Records drawn from a dataset:
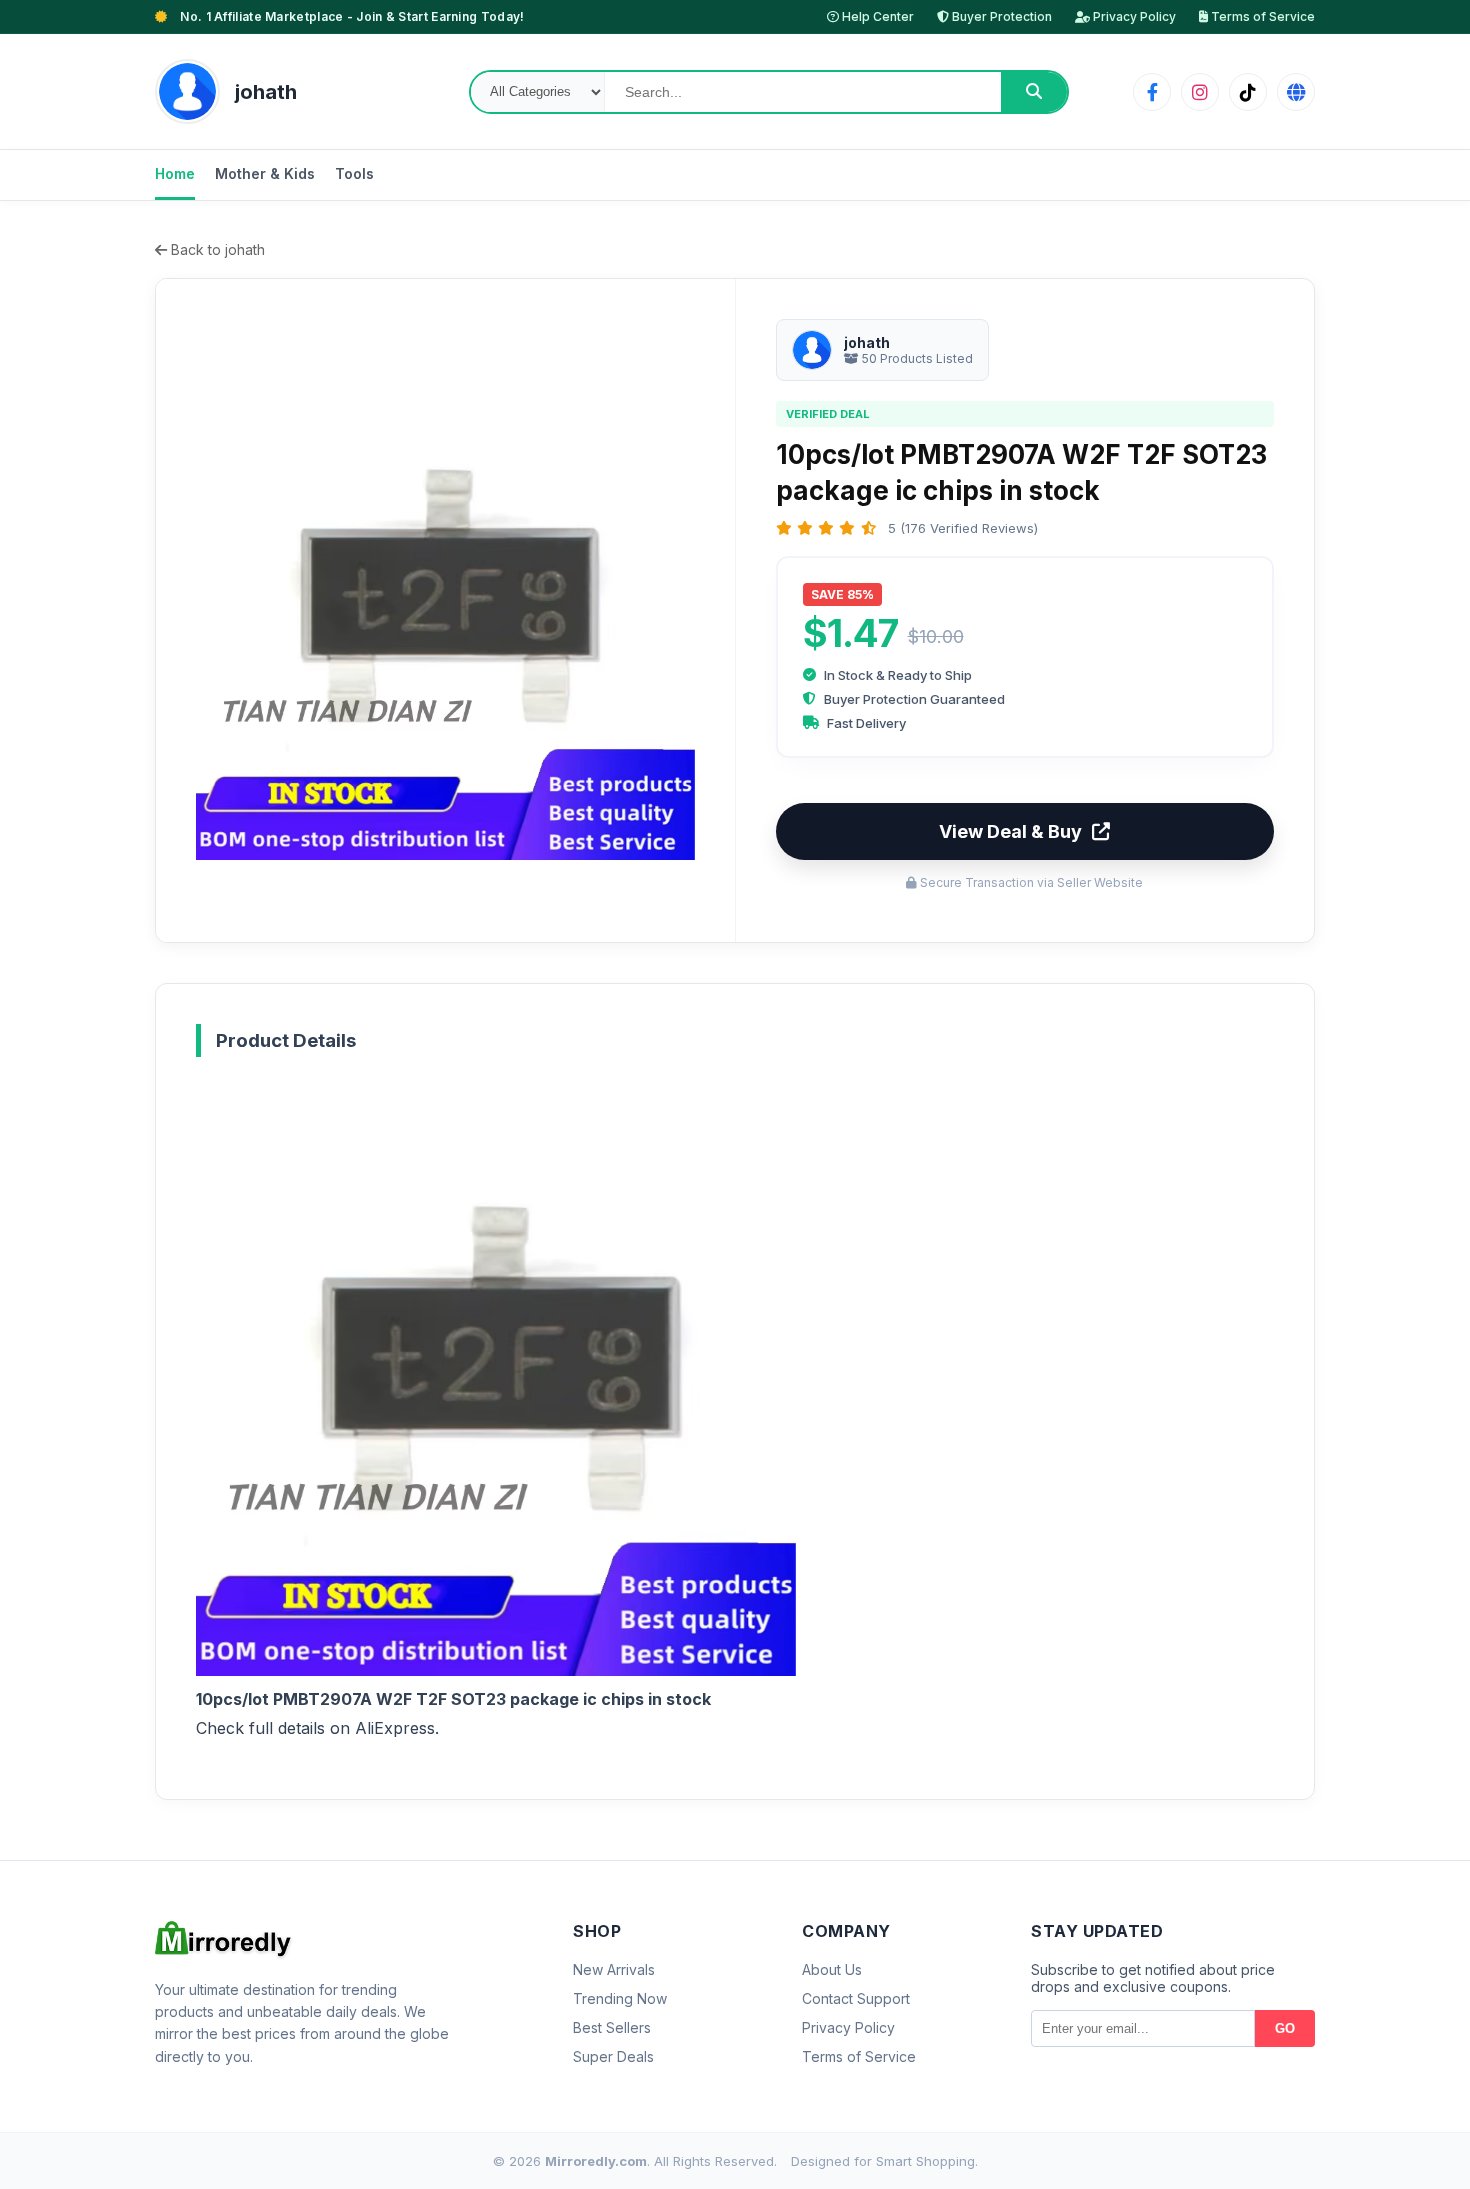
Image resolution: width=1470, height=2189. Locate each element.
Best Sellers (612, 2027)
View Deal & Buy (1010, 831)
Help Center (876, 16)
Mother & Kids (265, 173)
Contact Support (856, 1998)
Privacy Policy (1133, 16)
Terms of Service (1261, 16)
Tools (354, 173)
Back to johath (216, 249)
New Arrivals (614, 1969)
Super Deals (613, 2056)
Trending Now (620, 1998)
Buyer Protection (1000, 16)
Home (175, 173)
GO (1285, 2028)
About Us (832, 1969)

- [Work task]: Write out, exactly as given, the line containing "Best Sellers (612, 2027)" and every line after it to the end of the records. Include nothing else.

- [Output]:
Best Sellers (612, 2027)
View Deal & Buy (1010, 831)
Help Center (876, 16)
Mother & Kids (265, 173)
Contact Support (856, 1998)
Privacy Policy (1133, 16)
Terms of Service (1261, 16)
Tools (354, 173)
Back to johath (216, 249)
New Arrivals (614, 1969)
Super Deals (613, 2056)
Trending Now (620, 1998)
Buyer Protection (1000, 16)
Home (175, 173)
GO (1285, 2028)
About Us (832, 1969)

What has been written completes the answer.